I graduated from an SEC school, and for a year, lived across the street from the football practice facility and about three hundred yards from the stadium.  That field was on total lock-down at all times, and was surrounded by a twelve-foot-tall fence.  Security was present at all times.  The KGB would be proud.  This is what college football is like during all preparation and just about all times with the exception of game-time.

In short, Darrell Royal accused Oklahoma coach Barry Switzer of spying on Texas practices.  Switzer later revealed that spying had occurred, but of course, it was before he took over the program.  Royal finished his career with an 0-3-1 record against Switzer.

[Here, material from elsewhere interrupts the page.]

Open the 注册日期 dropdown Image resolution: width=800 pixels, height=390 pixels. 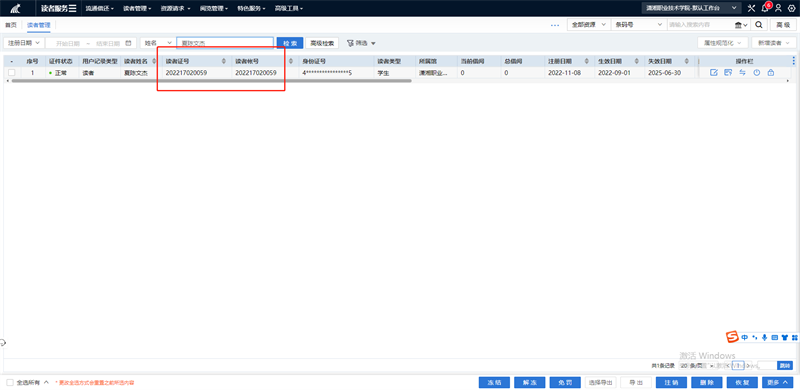[x=23, y=43]

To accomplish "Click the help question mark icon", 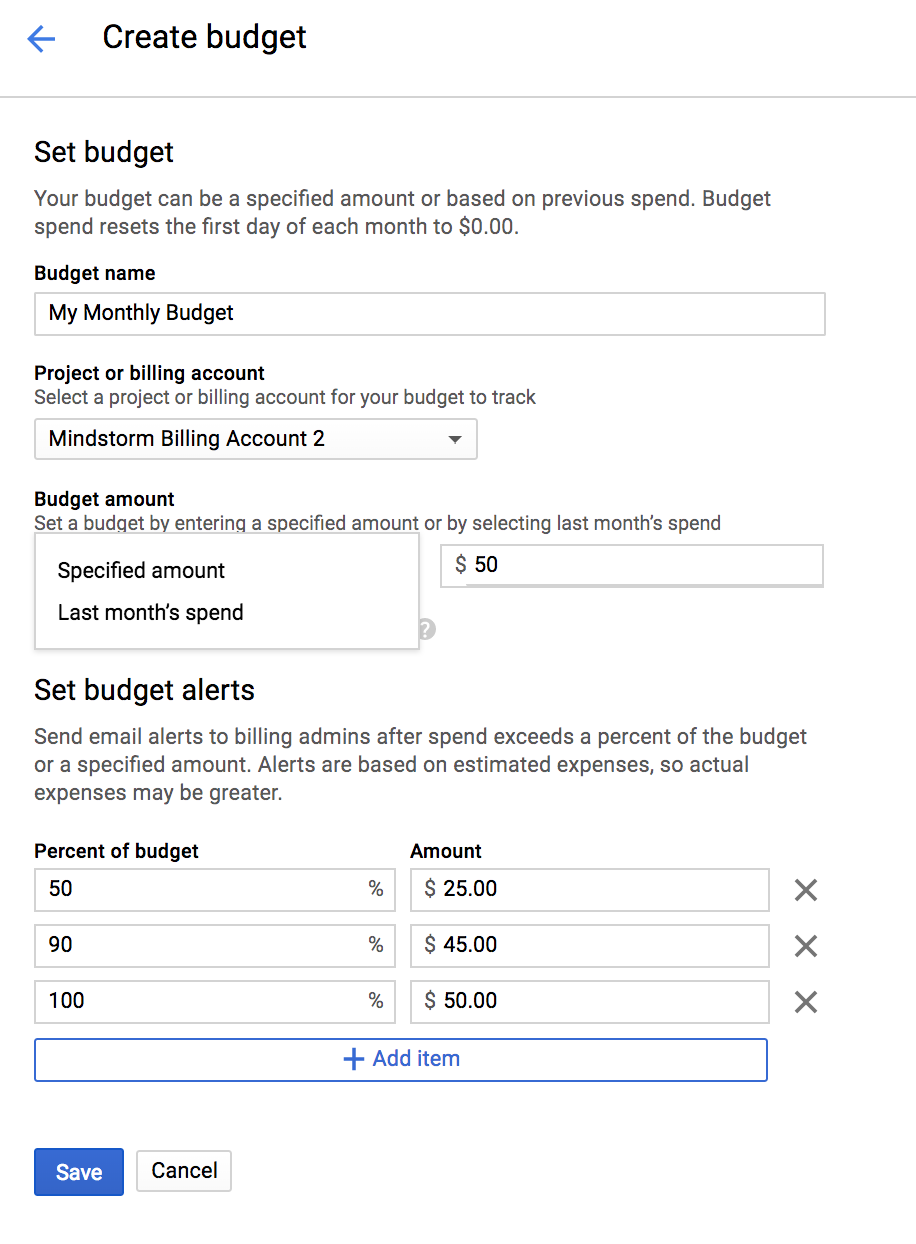I will (x=427, y=629).
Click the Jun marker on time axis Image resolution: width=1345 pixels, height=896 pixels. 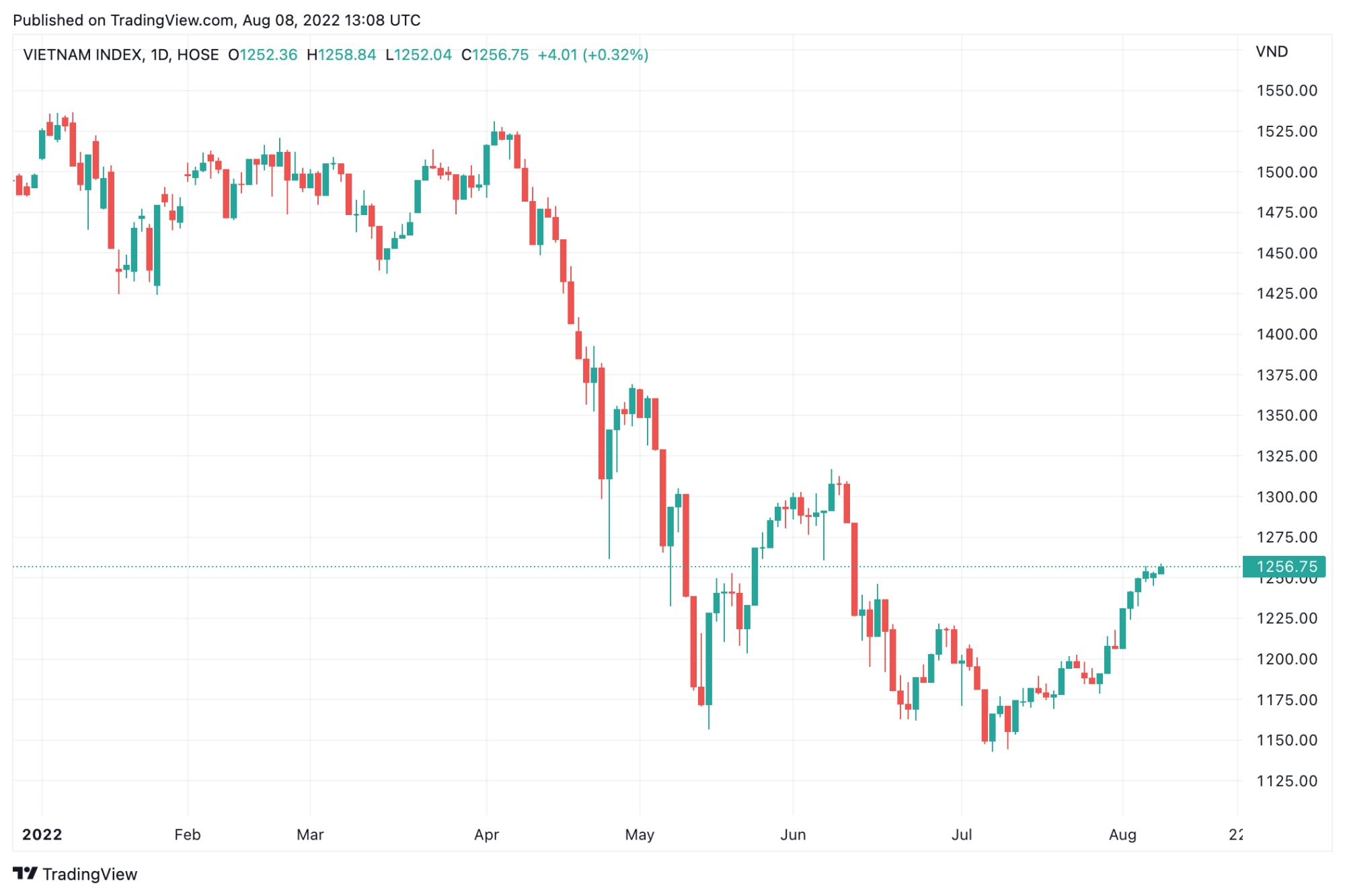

The latter event was such a massive momentum swing that ESPN and ABC have used the image of it to advertise college football ever since.  #3 Oklahoma held a slim 7-3 lead over #5 Texas with just over two minutes left.  Oklahoma pooch-punted down to the Texas three yard-line , and pinned the Longhorns deep into the shadow of their own goalpost.  Texas came out lined up in a spread formation, and the Sooners blitzed everyone straight up the middle.  Roy Williams hurdled a blocking back, nailed Sooner quarterback Chris Simms as he was throwing, the ball fluttered into the hands of Teddy Lehman of Oklahoma who scored the easiest touchdown in history, and clinched the game for the Sooners.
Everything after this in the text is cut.